Da qualche anno i grandi ricchi americani stanno impegnando i loro patrimoni nell’iniziativa del “Giving pledge”. Giving pledge significa letteralmente “impegno a donare” ed è un’iniziativa, avviata da Warren Buffet e Bill Gates, che chiede ai miliardari di impegnarsi a donare buona parte della propria ricchezza in vita (senza un impegno per la metà non si può partecipare). Il Giving pledge ha la sua base teorica nel Gospel of wealth di Andrew Carniegie, che sostiene la necessità di gestire bene la propria attività di beneficienza mentre si è in vita (fatto che negli Stati Uniti ha anche qualche non disprezzabile vantaggio fiscale).

Carniegie ha vissuto al termine del secolo scorso e il suo è un tentativo di proporre una soluzione americana, diversa da quella marxista proposta 20 anni prima del Gospel, ai grandi divari generati dalla rivoluzione industriale.
L’errore di fondo di Carniege, replicato ai giorni nostri da Buffet e Gates, è il motivo per cui bisogna donare: la ricchezza passata ai figli è un male. È su questo che si fonda l’idea di donare tutta la propria ricchezza salvo quanto serve per una vita dignitosa per la famiglia. E l’errore è deleterio se a compierlo sono imprenditori che guidano imprese e che potrebbero dar vita a famiglie imprenditoriali che continuerebbero a guidare queste aziende generando ricchezza per loro ma per molti altri, i dipendenti e i fornitori in primis.

La ricchezza estratta dall’impresa e donata alla società genera meno benessere per la società stessa di quanto fanno investimenti e salari prodotti dalla ricchezza mantenuta e gestita in azienda. Non è un caso che in Europa l’iniziativa non stia avendo molto successo. Quale è il motivo? In modo meno pomposo gli imprenditori europei applicano l’Education pledge: si impegnano a passare ai giovani lo spirito imprenditoriale, il vero tesoro delle famiglie imprenditoriali e a educarli al mantenimento e alla protezione della ricchezza secondo il principio per cui: “Non si vive della propria eredità, ma per la propria eredità”.

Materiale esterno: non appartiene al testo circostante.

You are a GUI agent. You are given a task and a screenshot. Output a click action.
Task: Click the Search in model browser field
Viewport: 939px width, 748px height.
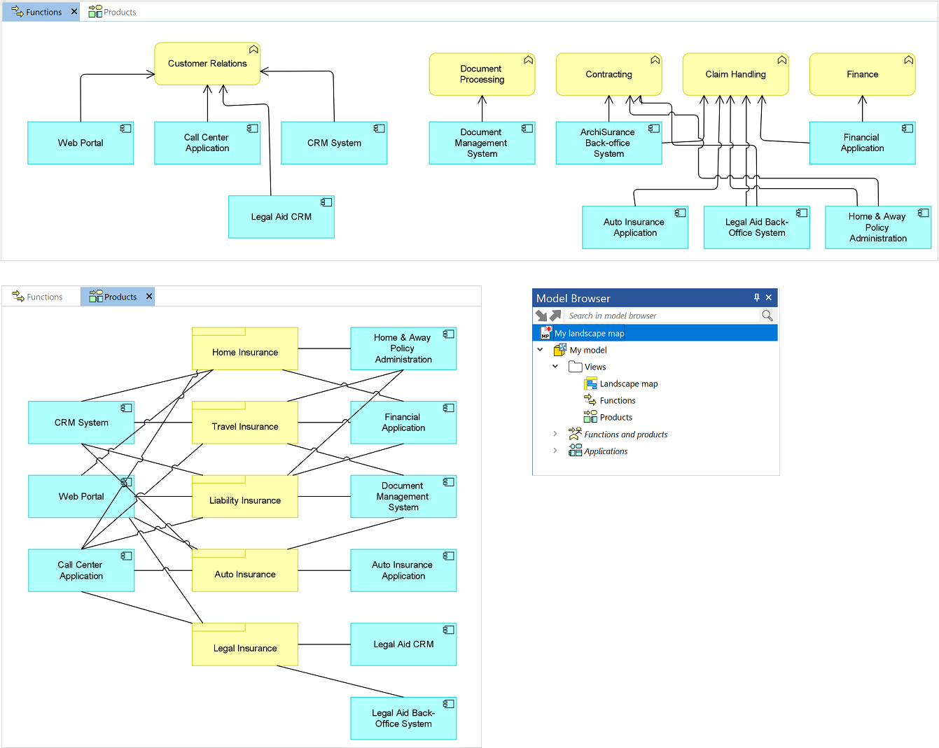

Nelle famiglie imprenditoriali, si potrebbe obiettare, ci sono casi disastrosi di patrimoni immensi dilapidati e di figli inetti. Certo! Educare alla ricchezza è più difficile che liberarsene. Come afferma lo stesso Carniege: “Ci sono casi di giovani che amministrano bene la ricchezza e svolgono un gran servizio alla comunità. Loro sono il vero sale della terra e sono tanto apprezzabili quanto rari”. La buona notizia è che questi giovani non sono frutto del caso, ma di famiglie imprenditoriali che funzionano. L’educazione imprenditoriale permette ai giovani di “far lavorare” il patrimonio ricevuto, di proteggerlo e di passarlo alle generazioni successive.

Volendo cambiare il punto di vista, la difficoltà vera non è passare la ricchezza ma formare chi la deve ricevere a possederla. Si tratta di una formazione particolare per alcuni motivi. Primo, non viene venduta in corsi standard perché non sono moltissimi coloro che ne hanno bisogno: non ci sarebbe nessuna utilità di farne un corso universitario. Secondo, ogni famiglia ha il proprio modo di relazionarsi con il proprio patrimonio, è quindi necessario che questa formazione sia ritagliata su misura una volta che si è ben compresa la filosofia di possesso del patrimonio. Terzo, non si tratta di corsi e lezioni frontali ma di un processo di apprendistato. Deve essere iniziato quando l’apprendista è giovane per evitare che si ritrovi ricco tutto di colpo a metà della vita, deve essere continuo in modo che si possa imparare dalla pratica in contesti e momenti diversi, deve prevedere che l’apprendista possa sbagliare e questo ha un costo, anche finanziario.

Può sembrare difficile e pericoloso, ma è utile ricordare che la miglior certezza del mantenimento di un patrimonio nel tempo è la temperanza, la saggezza e la capacità di possederlo: talenti con cui non si nasce, ma che si apprendono.